-- GIVEN TEXT follows --

## Parallelization demo

You can accelerate RVINN training by parallelizing the computation across multiple CPU cores.

If you're using an HPC environment, consider running array jobs on CPU nodes for better scalability.

We’ve also provided a simple demo below for parallel execution on a local machine, but please be aware that compatibility in various user’s environment cannot be guaranteed.

**Note:** Before running parallel computation, it’s recommended to check how many CPU cores are available and ensure you have sufficient disk space for your output directory.

In [None]:
# for running the code in the notebook
#!pip install git+https://github.com/omuto/RVINN
#!git clone https://github.com/omuto/RVINN # clone the repo to get the data
#%cd RVINN/demo

In [None]:
import os
import numpy as np
import pandas as pd
import torch
from multiprocessing import Pool

import rvinn.model
import rvinn.ut

total_cpus = os.cpu_count()
print(f"total number of cpus: {total_cpus}")

In [None]:
genes_arr = np.loadtxt(
    "./HALLMARK_ESTROGEN_RESPONSE_EARLY.txt",
    dtype=str)

known_E2_responsive_genes_list = genes_arr.tolist()  
known_E2_responsive_genes_list

In [None]:
Sp_df, Un_df, observed_timepoints = rvinn.ut.load_mcf7_data('E2') 

# a subset of known E2-responsive genes for testing
genes_list = known_E2_responsive_genes_list[:20]


#filtering out genes not in the datasets
genes_list = sorted(list(set(Sp_df.index.to_list()) & set(Un_df.index.to_list()) & set(genes_list)))
num_genes = len(genes_list)
print(f"Included {num_genes} genes in datasets: {genes_list}")

Included 12 genes in datasets: ['ABAT', 'ABCA3', 'ADCY1', 'ADCY9', 'AFF1', 'AKAP1', 'ALDH3B1', 'AMFR', 'ANXA9', 'ARL3', 'ASB13', 'BAG1']


In [None]:
def init_worker(sp_df, un_df, t_star_arg, t_f_arg, n_repl_arg, res_dir_arg, random_seed_arg):
    global df_Sp, df_Un, t_star, t_f, n_replicates, results_dir, seed
    df_Sp        = sp_df
    df_Un        = un_df
    t_star       = t_star_arg
    t_f          = t_f_arg
    n_replicates = n_repl_arg
    results_dir  = res_dir_arg
    seed         = random_seed_arg
    os.environ["OMP_NUM_THREADS"]     = "1"
    os.environ["MKL_NUM_THREADS"]     = "1"
    os.environ["OPENBLAS_NUM_THREADS"]= "1"

def rvinn_run_cpus(gene: str):
    """
    global variables:
      - df_Sp, df_Un: pandas.DataFrame
      - t_star, t_f: list or np.ndarray of timepoints
      - n_replicates: int
      - results_dir: str
    """
    print(f"Process ID [{os.getpid()}] Running for {gene}\n")

    device = torch.device('cpu')
    torch.set_num_threads(1)
    torch.manual_seed(seed)

    save_dir = rvinn.ut.create_save_directory(gene, output_dir_name=results_dir)

-- GIVEN TEXT concluded --

WHAT YOU HAVE TO DO>
Resume the RVINN parallelization demo above, starting right after its last line of code.

-- SOURCE DATA follows --

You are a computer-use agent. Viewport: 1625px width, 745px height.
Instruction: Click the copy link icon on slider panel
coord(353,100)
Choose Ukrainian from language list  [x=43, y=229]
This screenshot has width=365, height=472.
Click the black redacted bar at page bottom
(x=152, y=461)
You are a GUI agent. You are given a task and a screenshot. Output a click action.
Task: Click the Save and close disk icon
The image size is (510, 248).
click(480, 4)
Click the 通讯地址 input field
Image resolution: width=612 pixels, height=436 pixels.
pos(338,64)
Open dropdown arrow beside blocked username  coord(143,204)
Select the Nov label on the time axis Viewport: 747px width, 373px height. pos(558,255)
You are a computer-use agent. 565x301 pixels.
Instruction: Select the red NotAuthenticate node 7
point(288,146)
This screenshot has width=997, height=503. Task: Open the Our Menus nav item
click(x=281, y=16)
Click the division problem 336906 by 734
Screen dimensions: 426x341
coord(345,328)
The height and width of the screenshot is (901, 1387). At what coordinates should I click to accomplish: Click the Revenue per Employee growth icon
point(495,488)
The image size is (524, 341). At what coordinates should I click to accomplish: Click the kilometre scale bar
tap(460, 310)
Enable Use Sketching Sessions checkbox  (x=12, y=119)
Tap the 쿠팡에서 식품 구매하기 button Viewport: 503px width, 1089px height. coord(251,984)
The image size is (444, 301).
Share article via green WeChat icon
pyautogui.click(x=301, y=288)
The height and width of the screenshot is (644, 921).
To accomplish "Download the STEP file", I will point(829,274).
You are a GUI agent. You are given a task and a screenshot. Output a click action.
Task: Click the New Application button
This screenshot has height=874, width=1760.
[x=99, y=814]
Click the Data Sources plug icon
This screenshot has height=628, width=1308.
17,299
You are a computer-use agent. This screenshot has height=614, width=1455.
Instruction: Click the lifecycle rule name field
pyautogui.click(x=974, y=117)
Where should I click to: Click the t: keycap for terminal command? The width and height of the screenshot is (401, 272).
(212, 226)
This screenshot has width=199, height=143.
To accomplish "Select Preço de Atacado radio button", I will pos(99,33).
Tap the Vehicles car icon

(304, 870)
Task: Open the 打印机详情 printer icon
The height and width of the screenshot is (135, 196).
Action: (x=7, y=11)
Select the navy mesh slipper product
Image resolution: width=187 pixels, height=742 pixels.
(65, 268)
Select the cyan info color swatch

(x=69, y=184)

-- SOURCE DATA concluded --

WRITTEN ANSWER>
    Sp_star, Un_star = rvinn.ut.load_target(gene, df_Sp, df_Un, n_replicates)

    Sp_e = np.empty((len(t_f), 0))
    Un_e = np.empty((len(t_f), 0))
    k1_e = np.empty((len(t_f), 0))
    k2_e = np.empty((len(t_f), 0))
    k3_e = np.empty((len(t_f), 0))

    for i in range(1, 11):
        model = rvinn.model.Model(
            device=device,
            t_train=t_star,
            spliced_train=Sp_star,
            unspliced_train=Un_star,
            t_f=t_f,
            init_steady=True,
            init_data=True,
            loss_verbose=False,
        )
        model.train()
        Sp, Un, k1, k2, k3, *_ = model.predict(t_f)

        # append along axis=1
        Sp_e = np.append(Sp_e, Sp, axis=1) 
        Un_e = np.append(Un_e, Un, axis=1)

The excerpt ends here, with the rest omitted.